• Text segment:
*** Begin section ***

I Used To Like Football

I no longer enjoy football.

As a result, I have had no answer the uncomfortable question:  “Did you see the game?”  but every year found that I had a compounding list of grievances, which has led me to my present walk-away.

Pink Shoes

For eight years the NFL mandated players wear pink cleats and other pink accessories every October for Breast Cancer Awareness month.  In my opinion it was a deliberate marketing move to pander to female viewers and boost ratings and merchandise sales.

Let me know when the girls over in the WNBA wear prostate cancer ribbons.

The sport of gladiators was dismissing its customer base in an attempt to appeal to women.  I’m sure it made sense to the merchandising department; women spend way more money than men.  There was the image problem of men abusing women such as Ray Rice of the Baltimore Ravens, and the accusations against Ben Rothlisberger of the Pittsburgh Steelers.  And so, I and millions of other men dealing with prostrate or colon cancer watched the sport we loved ignore us completely to score with women. 

Halftime shows

This complaint really applies to the Super Bowl.  What did Madonna have to do with football?  She, the woman who was, and is, a vocal critic of all things America, was invited to be the entertainment for America’s biggest athletic event.  Has Madonna ever even watched a football game?  The list goes on:  U2, Beyonce’, Prince, etc.  They all make great music, but football fans aren’t looking for them mid-game.  Football fans want a show from performers who are football fans themselves, who understand that football is combat, and the music should be bar-brawl rough. 

Dancing 

I don’t like buffoonery.  When a Black player dances in the end zone, I see the days when black entertainers were relegated to the insulting smiling and shufflin’ tap dancing. I’m okay with impromptu spiking of the ball after a hard fought scoring play, or the big lineman who never touches the ball who gets excited picking up a fumble or interception or scoring.  But the rehearsed routines—I find them silly and unsportsmanlike.

Thugs

Thugs have taken over the NFL.  Troublemakers.  The players who were in the NFL up until the mid-eighties were not ambassadors of street culture.  But, like most of our society, Hip Hop music and gang influences have permeated if not taken over everything, sports included, and in this case football.  The result is behavior that is embarrassing, low class, and sometimes criminal.  The players now remind me of the hoodlums I grew up with in the South Bronx.  But street culture and gang references are popular, accepted and mainstream, thus very profitable, so the NFL is okay with it.

*** End section ***

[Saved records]
*** Begin section ***

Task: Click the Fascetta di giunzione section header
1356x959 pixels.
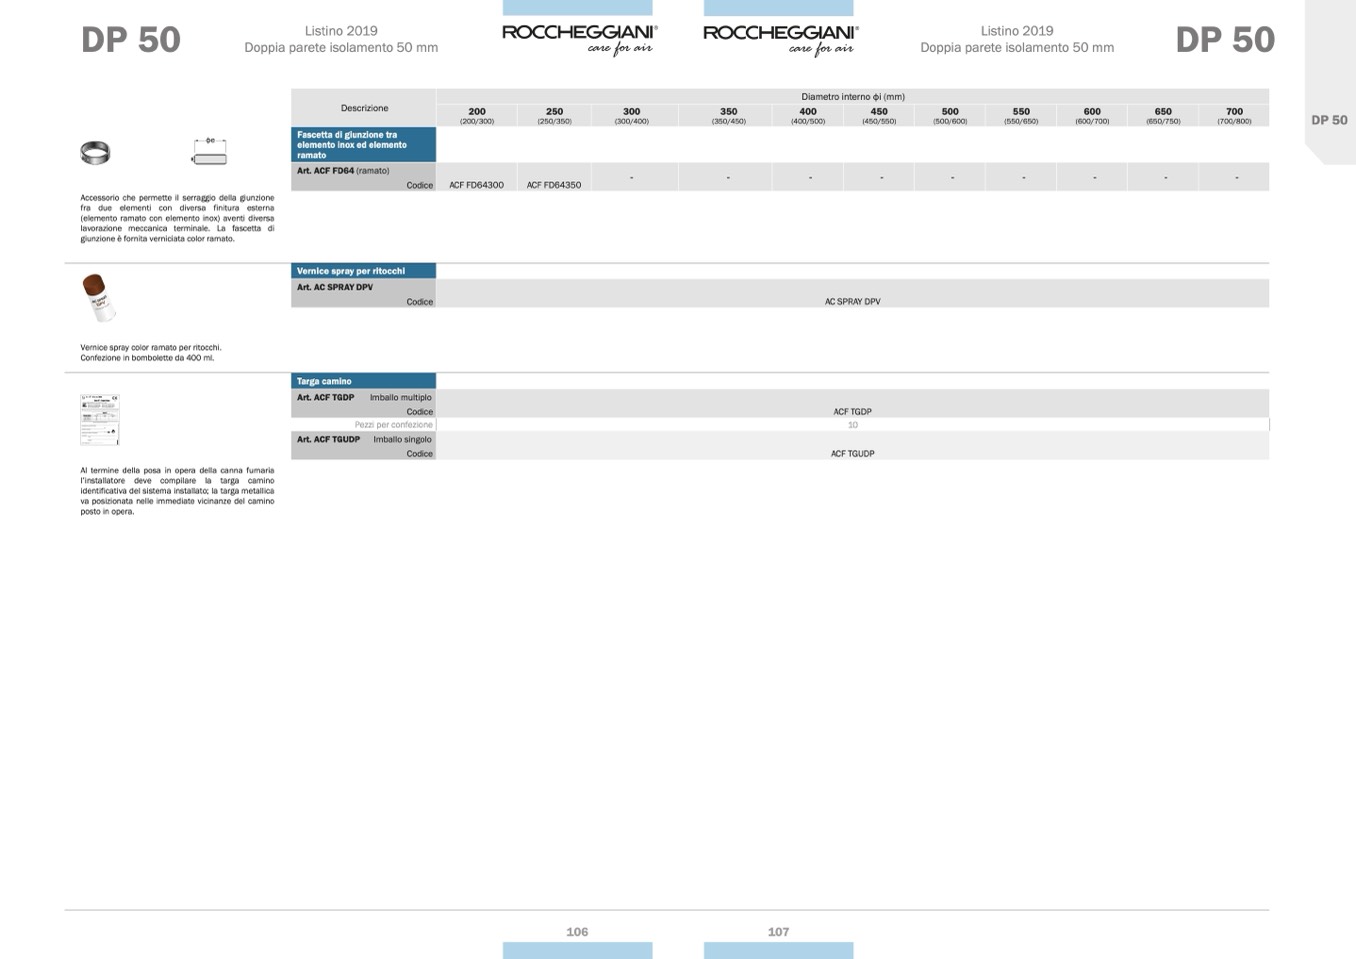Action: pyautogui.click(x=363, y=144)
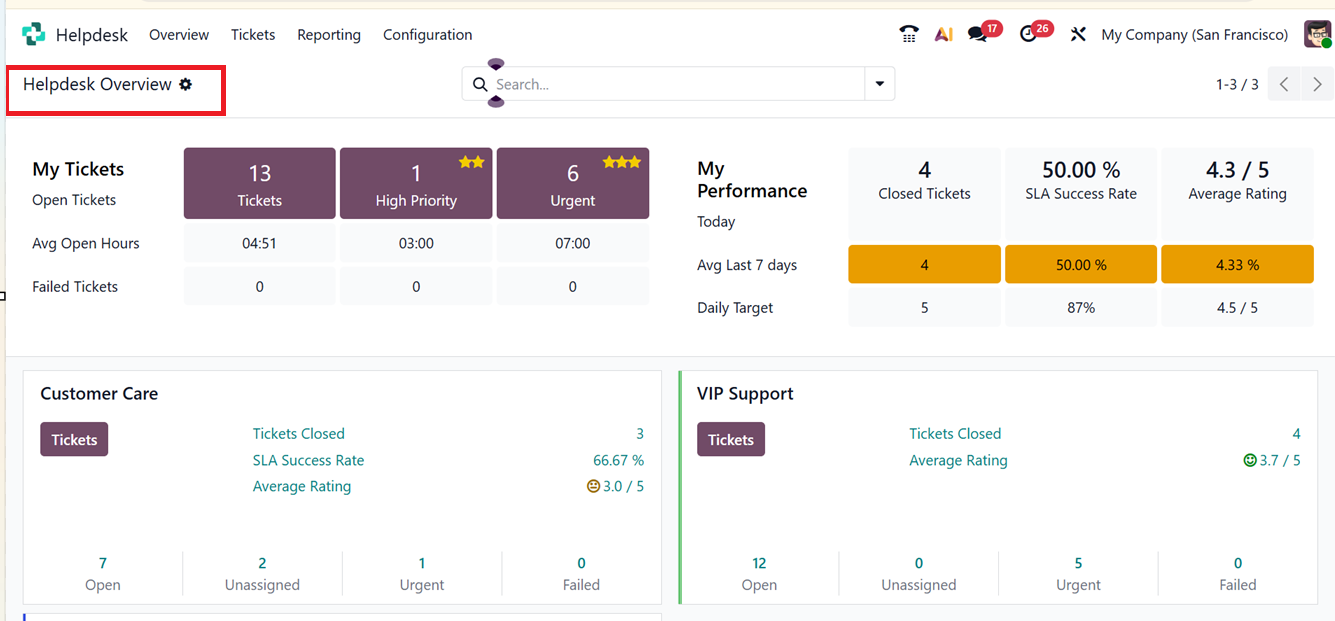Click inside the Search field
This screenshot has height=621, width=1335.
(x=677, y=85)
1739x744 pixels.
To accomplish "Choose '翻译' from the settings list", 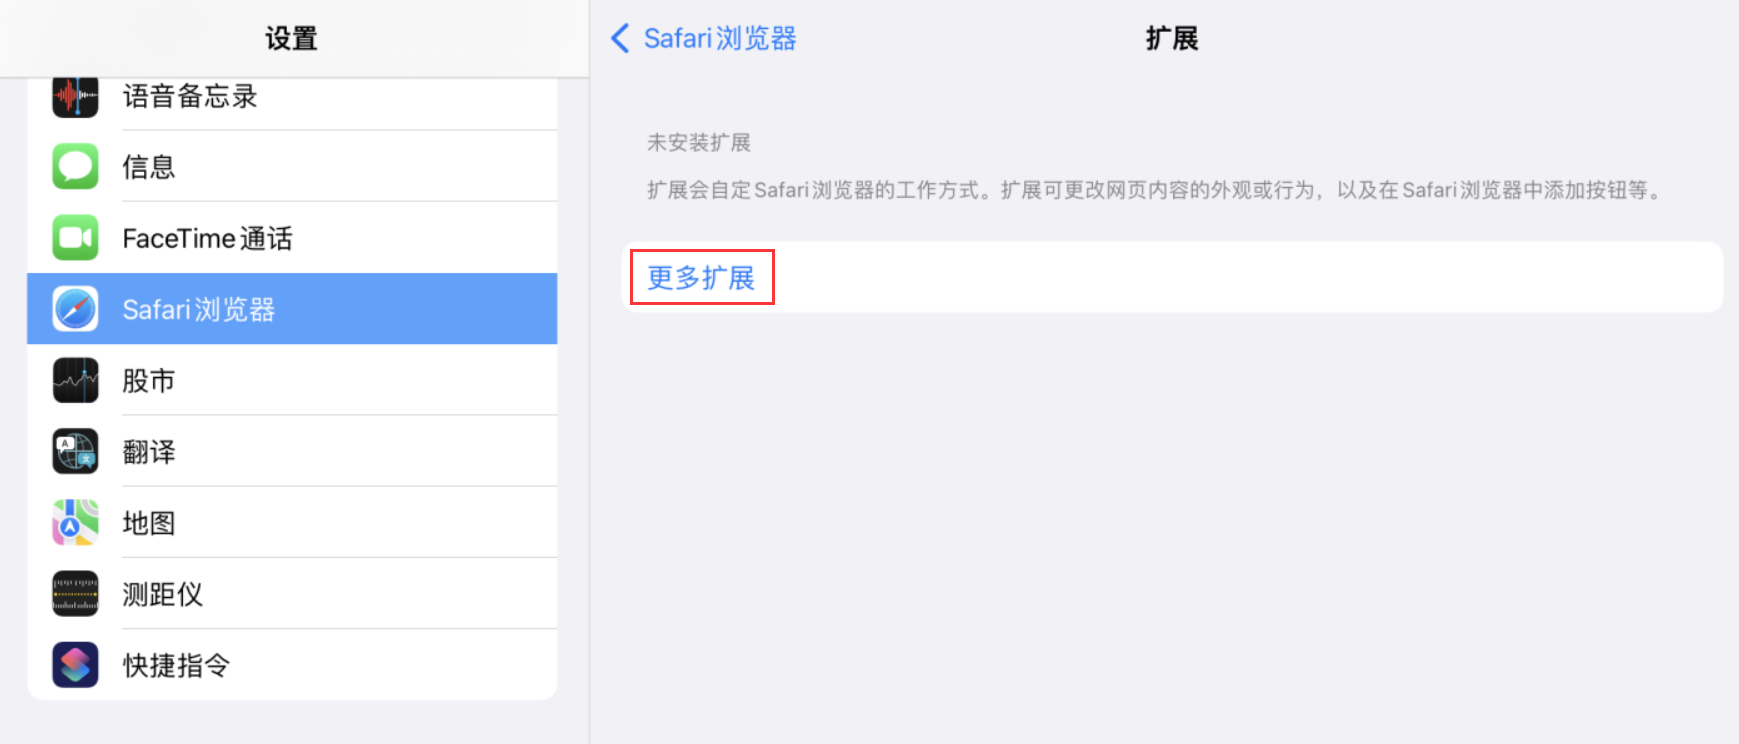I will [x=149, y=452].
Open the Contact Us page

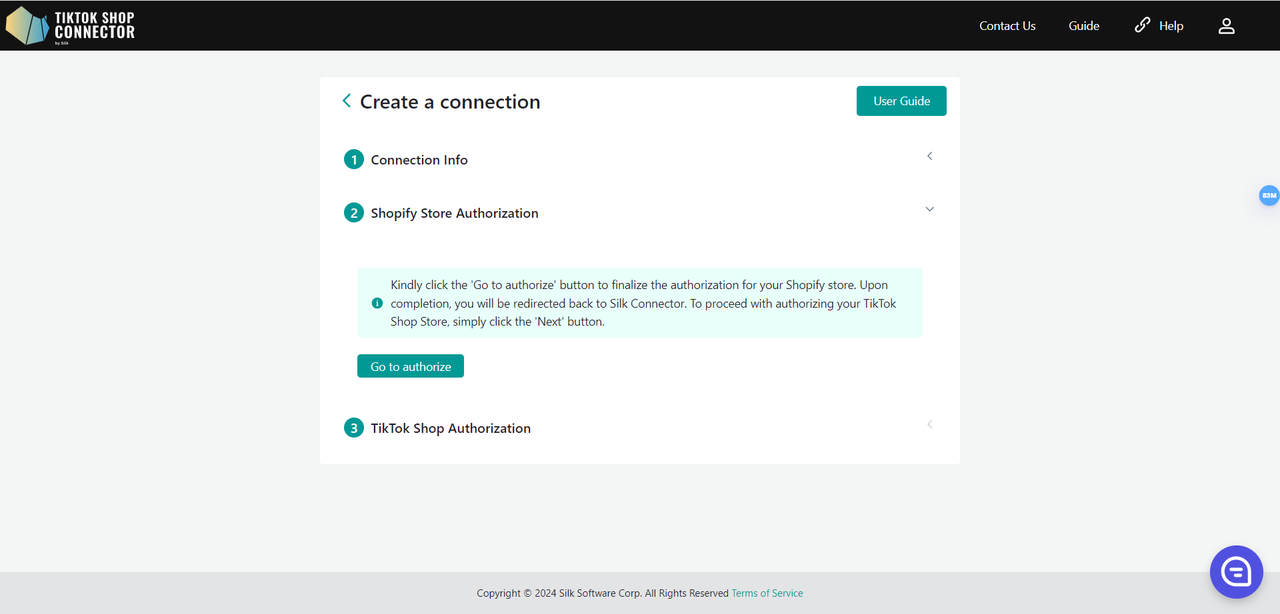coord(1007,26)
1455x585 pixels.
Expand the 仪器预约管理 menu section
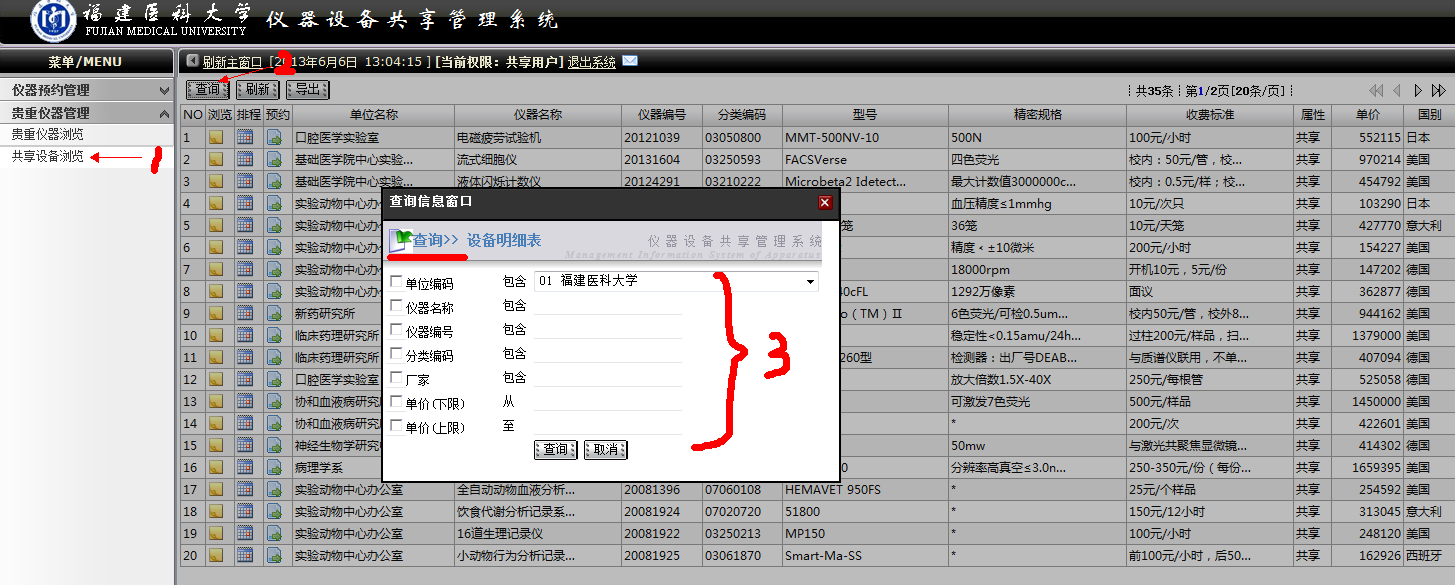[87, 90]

*** End section ***

• Task details:
Answer these from the essay on football:
(a) For how many years did the NFL require players to wear pink cleats in October?
(b) Which performer is the first one named in the section on halftime shows?
(c) Where did the writer grow up with the hoodlums that today's players bring to mind?
None of the lines are needed here.

• Solution below:
(a) Eight years
(b) Madonna
(c) The South Bronx